Forum Moderators: phranque

Message Too Old, No Replies

Regular expressions in .htaccess

         

wener

8:50 pm on Aug 16, 2005 (gmt 0)

10+ Year Member



Hi,
Can anyone help me out with correcting this line in my .htaccess file?

We just redesigned our site, so some file names have been changed. I want to use redirect 301 to redirect all old files named *_basket.htm to a new page named gift_baskets.htm. I wrote this line on the .htaccess file and it didn't work.

redirect 301 /\w+_basket.htm http://example.com/gift_baskets.htm

Thank you!

[edited by: jdMorgan at 1:50 pm (utc) on Aug. 17, 2005]
[edit reason] Examplified. [/edit]

ChadSEO

9:46 pm on Aug 16, 2005 (gmt 0)

10+ Year Member



wener,

You can use RedirectMatch instead to match several pages. Try this:

RedirectMatch 301 .*_basket.htm http://example.com/gift_baskets.htm

Chad

jdMorgan

10:17 pm on Aug 16, 2005 (gmt 0)

WebmasterWorld Senior Member 10+ Year Member



If the intent is to require some characters before "_basket" then ".+" would be more appropriate. Also, you should escape the literal period and end-anchor the pattern:

RedirectMatch 301 .+_basket\.htm$ http://example.com/gift_baskets.htm

See the regular-expressions tutorial cited in our forum charter for more information.

Jim

wener

10:44 pm on Aug 16, 2005 (gmt 0)

10+ Year Member



Thank you so much! It works!

wener

7:50 am on Aug 17, 2005 (gmt 0)

10+ Year Member



Hi,
Thank you for your help. One more question. I want to add another redirect, but it goes to infinite loop. I don't know how to do that. Can you help me out? I read the tutorial, but still can't figure it out.:)-
RedirectMatch 301 /sibling_.+\.htm$ http://example.com/sibling_gifts.htm

I know it goes to infinte loop because the first part of the old file names and that of the new file name are exactly the same. But I don't know how to fix the problem. Thank you very much in advance.

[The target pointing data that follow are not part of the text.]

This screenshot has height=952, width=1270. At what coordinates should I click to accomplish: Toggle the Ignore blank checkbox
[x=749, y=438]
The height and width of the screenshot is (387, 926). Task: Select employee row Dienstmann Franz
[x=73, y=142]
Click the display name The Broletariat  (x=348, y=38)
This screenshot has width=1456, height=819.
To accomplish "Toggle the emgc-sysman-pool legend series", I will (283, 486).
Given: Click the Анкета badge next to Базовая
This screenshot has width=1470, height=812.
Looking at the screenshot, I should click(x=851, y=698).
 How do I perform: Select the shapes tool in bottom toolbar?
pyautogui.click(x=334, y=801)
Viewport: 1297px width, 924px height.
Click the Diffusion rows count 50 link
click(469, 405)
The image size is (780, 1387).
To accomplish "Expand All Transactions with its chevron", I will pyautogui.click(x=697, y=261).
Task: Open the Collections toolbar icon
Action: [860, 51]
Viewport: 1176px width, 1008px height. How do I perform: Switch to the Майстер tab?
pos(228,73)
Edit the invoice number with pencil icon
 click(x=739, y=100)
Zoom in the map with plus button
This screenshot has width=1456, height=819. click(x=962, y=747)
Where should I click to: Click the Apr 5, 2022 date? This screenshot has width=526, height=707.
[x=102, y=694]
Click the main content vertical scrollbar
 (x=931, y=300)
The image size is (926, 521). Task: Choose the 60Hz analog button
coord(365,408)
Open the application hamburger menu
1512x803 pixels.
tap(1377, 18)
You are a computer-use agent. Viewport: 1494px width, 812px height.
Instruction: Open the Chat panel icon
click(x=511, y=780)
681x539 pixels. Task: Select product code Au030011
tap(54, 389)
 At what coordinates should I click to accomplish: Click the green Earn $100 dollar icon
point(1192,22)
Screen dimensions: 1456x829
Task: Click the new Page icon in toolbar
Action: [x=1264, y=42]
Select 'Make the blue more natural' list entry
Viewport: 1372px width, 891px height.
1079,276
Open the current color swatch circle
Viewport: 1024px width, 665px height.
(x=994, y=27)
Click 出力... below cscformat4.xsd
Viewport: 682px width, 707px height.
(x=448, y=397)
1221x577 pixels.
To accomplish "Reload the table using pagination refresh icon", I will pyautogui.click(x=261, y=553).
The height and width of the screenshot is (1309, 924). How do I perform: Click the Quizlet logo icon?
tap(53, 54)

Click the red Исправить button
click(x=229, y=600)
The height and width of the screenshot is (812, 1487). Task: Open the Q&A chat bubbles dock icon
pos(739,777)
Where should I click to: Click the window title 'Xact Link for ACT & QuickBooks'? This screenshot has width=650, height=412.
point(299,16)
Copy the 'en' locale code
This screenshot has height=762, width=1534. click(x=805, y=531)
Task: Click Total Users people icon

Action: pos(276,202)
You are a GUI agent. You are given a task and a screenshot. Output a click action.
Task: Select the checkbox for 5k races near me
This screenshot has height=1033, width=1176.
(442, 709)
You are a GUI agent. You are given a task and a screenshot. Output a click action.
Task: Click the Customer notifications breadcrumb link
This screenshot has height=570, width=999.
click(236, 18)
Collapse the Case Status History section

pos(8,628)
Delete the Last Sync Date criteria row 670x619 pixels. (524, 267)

[edited by: jdMorgan at 1:51 pm (utc) on Aug. 17, 2005]
[edit reason] Examplified. [/edit]

jdMorgan

1:49 pm on Aug 17, 2005 (gmt 0)

WebmasterWorld Senior Member 10+ Year Member



For a case like this, you need to use mod_rewrite [httpd.apache.org] instead of mod_alias [httpd.apache.org]. This is because mod_rewrite supports conditional action, whereas mod_alias acts unconditionally. In this case, you want to do the redirect unless the requested page is already "sibling_gifts.htm":

Options +FollowSymLinks
RewriteEngine on
#
RewriteRule ^.+_basket\.htm$ http://example.com/gift_baskets.htm [R=301,L]
#
RewriteCond %{REQUEST_URI} !^/sibling_gifts\.htm$
RewriteRule ^sibling_[^.]+\.htm$ http://example.com/sibling_gifts.htm [R=301,L]

Rather than mixing mod_alias and mod_rewrite code, I have also shown the mod_rewrite replacement for your existing "_basket.htm" RedirectMatch.

See the reference documents cited in our forum charter for more information.

Jim

wener

7:44 pm on Aug 17, 2005 (gmt 0)

10+ Year Member



Thank you.
But I have a lot of lines using simple "Redirect 301" redirecting an single old page to a single new page. Is that okay to mix these simple redirect 301 and mod rewrite on the .htaccess page? I am sorry I know nothing about these stuff. Thank you so much for your help!

Webdetective

9:48 pm on Aug 17, 2005 (gmt 0)

10+ Year Member



Do I have my .htaccess file set up correctly?

ErrorDocument 404 [mydomain.com...]
AddType text/x-server-parsed-html .html .htm
RewriteEngine On
RewriteCond %{HTTP_HOST} ^mydomain\.com$ [NC]
RewriteRule ^(.*)$ [mydomain.com...] [R=301,L]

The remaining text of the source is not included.